Giustizia

41 bis

41 bis

A prima vista, ma anche alla seconda e alla terza, le 641 pagine di motivazioni della sentenza d’appello, che condanna Marcello Dell’Utri a sette anni di carcere per aver fatto da mediatore fra la mafia e Silvio Berlusconi, non aggiungono molto a quanto era già stato scritto e argomentato. Per quel che riguarda la faccenda penale i termini sono chiari: l’imputato presenterà ricorso in cassazione, sicché sarà quella Corte, in via definitiva, a stabilire se si tratta di un colpevole o di un innocente. Ma nel tempo che intercorre fra la lettura della sentenza (29 giugno scorso) ed oggi è la realtà ad avere aggiunto qualche cosa.

L’ipotesi accusatoria è che Dell’Utri abbia sempre fatto quel mestiere, da ufficiale di collegamento. La Corte d’appello la vide diversamente: è vero fino agli anni ottanta, quindi quando l’attività era meramente economica, non è vero, o, almeno, non è dimostrato, nel periodo successivo, quando l’attività divenne politica. Per sostenere questa seconda tesi la procura aveva immolato un pentito importante, Gaspare Spatuzza, che si era dimostrato credibile per le rivelazioni sulla morte di Paolo Borsellino (smontando sentenze già definitive), ma che fu ridicolizzato per le successive dichiarazioni. A parte ogni altra considerazione, la tesi della procura è più logica: difficile credere che si sia mafiosi part time, o fino ad una certa data. Il tema della logicità passa alla cassazione.

Ma ora noi sappiamo quello che allora non sapevamo: effettivamente un governo della Repubblica, anzi due, avevano revocato misure di carcere duro, per i mafiosi, che era una delle richieste del famoso “papello” (per il resto delirante), ma si tratta del governo Ciampi (1993) e prima ancora di quello Amato. Il ministro della giustizia che dispose il secondo provvedimento, Giovanni Conso, ha sostenuto di averlo fatto per evitare altre stragi, segno che aveva la percezione di un nesso fra il trattamento carcerario riservato ai mafiosi e la strategia sanguinaria delle cosche. La faccenda è tutt’altro che chiara, ma le date dei provvedimenti inequivocabili. Ciò conferma quel che scrissi, in via intuitiva: se quella trattativa ci fu ebbe altri protagonisti. In ogni caso non potevano essere Berlusconi e Dell’Utri, che in quel momento non avevano la benché minima influenza sulle scelte del governo.

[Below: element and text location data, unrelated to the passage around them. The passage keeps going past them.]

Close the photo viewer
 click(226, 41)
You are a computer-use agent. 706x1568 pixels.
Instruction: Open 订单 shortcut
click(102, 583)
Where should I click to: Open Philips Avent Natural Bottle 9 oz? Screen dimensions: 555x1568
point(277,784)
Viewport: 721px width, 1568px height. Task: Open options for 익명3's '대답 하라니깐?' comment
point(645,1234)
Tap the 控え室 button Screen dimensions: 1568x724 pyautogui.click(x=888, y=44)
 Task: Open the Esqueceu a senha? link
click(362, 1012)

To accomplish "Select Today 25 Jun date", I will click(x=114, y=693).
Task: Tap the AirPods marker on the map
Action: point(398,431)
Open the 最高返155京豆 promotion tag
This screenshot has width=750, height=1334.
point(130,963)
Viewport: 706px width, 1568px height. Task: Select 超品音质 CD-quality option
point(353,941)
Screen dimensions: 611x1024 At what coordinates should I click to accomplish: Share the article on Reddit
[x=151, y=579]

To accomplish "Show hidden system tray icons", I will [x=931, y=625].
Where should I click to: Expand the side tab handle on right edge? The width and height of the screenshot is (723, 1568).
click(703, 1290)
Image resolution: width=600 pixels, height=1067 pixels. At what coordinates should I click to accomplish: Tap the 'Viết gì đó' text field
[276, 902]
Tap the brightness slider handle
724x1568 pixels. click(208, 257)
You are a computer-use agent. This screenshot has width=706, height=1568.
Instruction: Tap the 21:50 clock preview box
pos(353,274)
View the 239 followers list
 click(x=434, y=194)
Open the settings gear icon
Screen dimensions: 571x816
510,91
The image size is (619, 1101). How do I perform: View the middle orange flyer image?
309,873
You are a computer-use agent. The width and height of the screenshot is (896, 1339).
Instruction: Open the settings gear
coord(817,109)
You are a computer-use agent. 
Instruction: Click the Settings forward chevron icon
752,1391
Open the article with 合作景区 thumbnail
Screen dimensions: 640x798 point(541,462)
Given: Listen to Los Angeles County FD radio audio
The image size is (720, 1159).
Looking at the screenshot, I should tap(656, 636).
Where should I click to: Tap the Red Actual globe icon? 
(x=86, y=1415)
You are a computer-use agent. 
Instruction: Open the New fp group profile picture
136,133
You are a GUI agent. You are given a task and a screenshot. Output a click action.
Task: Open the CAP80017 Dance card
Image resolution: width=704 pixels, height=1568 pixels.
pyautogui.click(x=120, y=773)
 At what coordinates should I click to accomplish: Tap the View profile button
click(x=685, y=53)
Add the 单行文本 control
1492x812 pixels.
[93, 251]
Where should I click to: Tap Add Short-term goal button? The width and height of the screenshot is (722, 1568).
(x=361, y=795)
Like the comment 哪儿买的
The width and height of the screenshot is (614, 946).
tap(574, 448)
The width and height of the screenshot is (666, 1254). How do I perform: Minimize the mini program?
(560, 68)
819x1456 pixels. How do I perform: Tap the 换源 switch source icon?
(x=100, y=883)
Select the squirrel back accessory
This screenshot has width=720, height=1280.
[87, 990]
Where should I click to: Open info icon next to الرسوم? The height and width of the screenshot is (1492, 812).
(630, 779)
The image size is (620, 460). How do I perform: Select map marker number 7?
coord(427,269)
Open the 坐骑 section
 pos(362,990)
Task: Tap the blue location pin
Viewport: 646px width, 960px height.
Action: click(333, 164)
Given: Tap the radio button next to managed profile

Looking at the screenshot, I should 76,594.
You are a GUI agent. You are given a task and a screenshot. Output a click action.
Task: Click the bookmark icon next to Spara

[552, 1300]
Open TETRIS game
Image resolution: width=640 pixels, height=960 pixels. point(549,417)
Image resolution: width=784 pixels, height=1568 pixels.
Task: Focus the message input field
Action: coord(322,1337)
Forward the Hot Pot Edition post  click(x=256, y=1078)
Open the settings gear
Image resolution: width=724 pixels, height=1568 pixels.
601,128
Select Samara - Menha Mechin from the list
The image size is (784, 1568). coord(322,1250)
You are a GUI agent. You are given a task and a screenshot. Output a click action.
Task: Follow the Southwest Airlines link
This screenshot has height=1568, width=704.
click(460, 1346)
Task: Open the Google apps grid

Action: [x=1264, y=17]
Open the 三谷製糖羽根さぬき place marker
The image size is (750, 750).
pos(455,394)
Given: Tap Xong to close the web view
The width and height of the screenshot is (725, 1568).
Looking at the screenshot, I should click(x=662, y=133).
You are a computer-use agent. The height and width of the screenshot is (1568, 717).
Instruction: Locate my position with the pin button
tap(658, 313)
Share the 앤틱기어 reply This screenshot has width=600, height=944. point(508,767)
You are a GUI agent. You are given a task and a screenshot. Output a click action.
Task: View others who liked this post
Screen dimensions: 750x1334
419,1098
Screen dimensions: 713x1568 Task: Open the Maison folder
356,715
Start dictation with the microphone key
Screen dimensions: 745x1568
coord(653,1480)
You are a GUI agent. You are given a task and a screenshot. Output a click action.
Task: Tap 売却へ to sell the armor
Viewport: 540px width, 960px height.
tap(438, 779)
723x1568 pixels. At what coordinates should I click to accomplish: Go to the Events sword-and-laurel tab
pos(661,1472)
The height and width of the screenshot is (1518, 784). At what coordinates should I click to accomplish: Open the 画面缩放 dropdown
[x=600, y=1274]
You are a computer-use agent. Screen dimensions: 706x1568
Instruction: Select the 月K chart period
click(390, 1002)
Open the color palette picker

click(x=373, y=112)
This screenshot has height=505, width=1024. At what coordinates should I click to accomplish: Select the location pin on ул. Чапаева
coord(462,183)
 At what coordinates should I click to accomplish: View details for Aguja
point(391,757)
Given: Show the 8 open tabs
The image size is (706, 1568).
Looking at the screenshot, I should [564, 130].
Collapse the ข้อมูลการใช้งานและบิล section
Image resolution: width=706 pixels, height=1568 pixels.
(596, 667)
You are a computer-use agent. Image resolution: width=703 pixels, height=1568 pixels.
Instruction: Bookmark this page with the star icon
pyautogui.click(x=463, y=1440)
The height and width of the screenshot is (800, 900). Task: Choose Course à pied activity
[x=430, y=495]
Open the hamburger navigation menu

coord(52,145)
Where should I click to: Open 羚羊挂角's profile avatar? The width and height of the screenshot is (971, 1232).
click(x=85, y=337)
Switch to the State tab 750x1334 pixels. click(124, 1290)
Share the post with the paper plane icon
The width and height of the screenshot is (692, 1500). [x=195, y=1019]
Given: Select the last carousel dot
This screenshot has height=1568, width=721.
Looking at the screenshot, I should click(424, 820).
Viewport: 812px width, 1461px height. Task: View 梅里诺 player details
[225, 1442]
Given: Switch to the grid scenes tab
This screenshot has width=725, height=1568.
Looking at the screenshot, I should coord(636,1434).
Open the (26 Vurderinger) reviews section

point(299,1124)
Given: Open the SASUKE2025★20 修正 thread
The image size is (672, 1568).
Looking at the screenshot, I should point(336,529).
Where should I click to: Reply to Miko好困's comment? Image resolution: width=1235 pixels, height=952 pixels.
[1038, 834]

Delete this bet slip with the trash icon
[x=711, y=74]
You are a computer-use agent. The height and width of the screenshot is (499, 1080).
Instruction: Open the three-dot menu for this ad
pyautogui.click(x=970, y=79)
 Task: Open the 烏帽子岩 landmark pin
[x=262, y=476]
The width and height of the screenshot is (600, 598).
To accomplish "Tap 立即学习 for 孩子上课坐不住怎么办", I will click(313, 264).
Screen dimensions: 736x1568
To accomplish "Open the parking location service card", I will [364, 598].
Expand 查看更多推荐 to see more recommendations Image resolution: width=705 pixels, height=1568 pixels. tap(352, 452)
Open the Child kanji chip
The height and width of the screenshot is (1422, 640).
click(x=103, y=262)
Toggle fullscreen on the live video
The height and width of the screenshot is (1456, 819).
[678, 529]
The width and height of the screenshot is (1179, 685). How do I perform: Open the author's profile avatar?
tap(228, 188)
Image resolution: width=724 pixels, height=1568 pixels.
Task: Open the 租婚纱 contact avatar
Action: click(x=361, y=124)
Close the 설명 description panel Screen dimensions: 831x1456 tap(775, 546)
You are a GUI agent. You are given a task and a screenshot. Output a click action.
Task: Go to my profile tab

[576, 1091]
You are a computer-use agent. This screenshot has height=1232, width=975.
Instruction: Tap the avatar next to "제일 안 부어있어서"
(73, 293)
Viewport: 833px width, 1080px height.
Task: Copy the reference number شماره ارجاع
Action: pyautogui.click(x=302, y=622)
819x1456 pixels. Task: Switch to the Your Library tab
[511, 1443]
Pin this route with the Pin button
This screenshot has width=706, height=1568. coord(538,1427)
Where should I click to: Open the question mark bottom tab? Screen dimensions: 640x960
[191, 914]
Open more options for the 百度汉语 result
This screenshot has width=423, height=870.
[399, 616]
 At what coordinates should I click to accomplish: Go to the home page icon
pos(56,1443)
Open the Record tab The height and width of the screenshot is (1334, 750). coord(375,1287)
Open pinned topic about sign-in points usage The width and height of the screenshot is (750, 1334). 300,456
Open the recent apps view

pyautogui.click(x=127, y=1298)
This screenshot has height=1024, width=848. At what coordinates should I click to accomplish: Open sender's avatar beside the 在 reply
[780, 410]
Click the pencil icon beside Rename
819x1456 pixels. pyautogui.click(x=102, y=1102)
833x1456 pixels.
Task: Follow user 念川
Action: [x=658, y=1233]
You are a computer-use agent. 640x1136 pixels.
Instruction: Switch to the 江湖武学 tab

Va ricordato, però, che subito dopo il carcere duro, il 41 bis, fu ripristinato. Anzi, i boss che avrebbero contrattato con Dell’Utri (“ci siamo messi l’Italia in mano”, secondo la spacconesca ricostruzione di Spatuzza), ovvero i Graviano, ci si trovano ancora. Quindi, se proprio si vuole utilizzare questo genere di scansione temporale (che considero radicalmente errata), va osservato che prima della vittoria elettorale di Forza Italia il 41 bis viene disapplicato, e dopo fatto valere. Ed è vergognoso che io sia costretto a scrivere in questi termini, considerandoli sbagliati, ma è il frutto di un decennio nel corso del quale s’è voluto sostenere l’esatto contrario (non meno sbagliato).

Noi, quindi, abbiamo più elementi di quelli utilizzati dai giudici dell’appello, ma nello scrivere i commenti queste tessere sono scomparse dal mosaico dei giornali. Si è preferito ripetere pari pari quel che si scrisse a giugno, piuttosto che far funzionare le meningi e mettere nel conto le parole di Conso. Come se la faziosità politica sia più importante del contrasto alla mafia e della verità storica. Uno spettacolo miserrimo.